Recorded data
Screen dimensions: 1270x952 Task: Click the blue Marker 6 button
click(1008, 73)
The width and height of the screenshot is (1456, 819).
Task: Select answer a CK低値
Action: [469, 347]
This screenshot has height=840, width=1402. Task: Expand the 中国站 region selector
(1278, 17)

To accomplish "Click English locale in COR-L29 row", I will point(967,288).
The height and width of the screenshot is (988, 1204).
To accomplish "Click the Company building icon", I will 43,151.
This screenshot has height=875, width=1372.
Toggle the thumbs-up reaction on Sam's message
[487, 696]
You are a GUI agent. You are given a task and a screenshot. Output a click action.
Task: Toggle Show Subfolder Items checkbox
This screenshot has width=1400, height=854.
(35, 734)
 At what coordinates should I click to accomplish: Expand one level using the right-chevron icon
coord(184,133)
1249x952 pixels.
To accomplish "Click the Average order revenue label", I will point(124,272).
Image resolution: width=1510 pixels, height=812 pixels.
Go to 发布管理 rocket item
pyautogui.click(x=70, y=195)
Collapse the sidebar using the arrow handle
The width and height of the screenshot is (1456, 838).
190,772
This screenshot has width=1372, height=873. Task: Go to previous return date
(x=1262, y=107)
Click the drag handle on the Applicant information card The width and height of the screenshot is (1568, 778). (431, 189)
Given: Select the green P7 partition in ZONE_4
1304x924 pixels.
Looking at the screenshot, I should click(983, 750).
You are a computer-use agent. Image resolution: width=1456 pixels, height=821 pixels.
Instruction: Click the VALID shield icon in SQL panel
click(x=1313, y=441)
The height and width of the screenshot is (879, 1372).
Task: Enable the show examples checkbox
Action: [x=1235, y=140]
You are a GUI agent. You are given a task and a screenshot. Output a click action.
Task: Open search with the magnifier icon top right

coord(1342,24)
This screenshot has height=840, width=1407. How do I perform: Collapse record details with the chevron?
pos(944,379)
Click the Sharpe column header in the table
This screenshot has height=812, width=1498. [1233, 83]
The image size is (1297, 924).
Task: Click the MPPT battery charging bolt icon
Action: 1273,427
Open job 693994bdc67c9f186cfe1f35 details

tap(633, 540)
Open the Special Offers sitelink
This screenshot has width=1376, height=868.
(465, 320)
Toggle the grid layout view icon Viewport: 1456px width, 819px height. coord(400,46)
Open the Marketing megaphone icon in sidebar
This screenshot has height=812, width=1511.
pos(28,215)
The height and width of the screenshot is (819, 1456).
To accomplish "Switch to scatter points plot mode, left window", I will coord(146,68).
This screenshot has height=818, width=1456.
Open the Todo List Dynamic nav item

## Problem statement
Your answer should be the data above, retyped in full and unaltered.

## Result of the task
Screen dimensions: 1270x952 Task: Click the blue Marker 6 button
click(1008, 73)
The width and height of the screenshot is (1456, 819).
Task: Select answer a CK低値
Action: [469, 347]
This screenshot has height=840, width=1402. Task: Expand the 中国站 region selector
(1278, 17)

To accomplish "Click English locale in COR-L29 row", I will point(967,288).
The height and width of the screenshot is (988, 1204).
To accomplish "Click the Company building icon", I will 43,151.
This screenshot has height=875, width=1372.
Toggle the thumbs-up reaction on Sam's message
[487, 696]
You are a GUI agent. You are given a task and a screenshot. Output a click action.
Task: Toggle Show Subfolder Items checkbox
This screenshot has width=1400, height=854.
(35, 734)
 At what coordinates should I click to accomplish: Expand one level using the right-chevron icon
coord(184,133)
1249x952 pixels.
To accomplish "Click the Average order revenue label", I will point(124,272).
Image resolution: width=1510 pixels, height=812 pixels.
Go to 发布管理 rocket item
pyautogui.click(x=70, y=195)
Collapse the sidebar using the arrow handle
The width and height of the screenshot is (1456, 838).
190,772
This screenshot has width=1372, height=873. Task: Go to previous return date
(x=1262, y=107)
Click the drag handle on the Applicant information card The width and height of the screenshot is (1568, 778). (431, 189)
Given: Select the green P7 partition in ZONE_4
1304x924 pixels.
Looking at the screenshot, I should click(983, 750).
You are a computer-use agent. Image resolution: width=1456 pixels, height=821 pixels.
Instruction: Click the VALID shield icon in SQL panel
click(x=1313, y=441)
The height and width of the screenshot is (879, 1372).
Task: Enable the show examples checkbox
Action: [x=1235, y=140]
You are a GUI agent. You are given a task and a screenshot. Output a click action.
Task: Open search with the magnifier icon top right

coord(1342,24)
This screenshot has height=840, width=1407. How do I perform: Collapse record details with the chevron?
pos(944,379)
Click the Sharpe column header in the table
This screenshot has height=812, width=1498. [1233, 83]
The image size is (1297, 924).
Task: Click the MPPT battery charging bolt icon
Action: 1273,427
Open job 693994bdc67c9f186cfe1f35 details

tap(633, 540)
Open the Special Offers sitelink
This screenshot has width=1376, height=868.
(465, 320)
Toggle the grid layout view icon Viewport: 1456px width, 819px height. coord(400,46)
Open the Marketing megaphone icon in sidebar
This screenshot has height=812, width=1511.
pos(28,215)
The height and width of the screenshot is (819, 1456).
To accomplish "Switch to scatter points plot mode, left window", I will coord(146,68).
This screenshot has height=818, width=1456.
Open the Todo List Dynamic nav item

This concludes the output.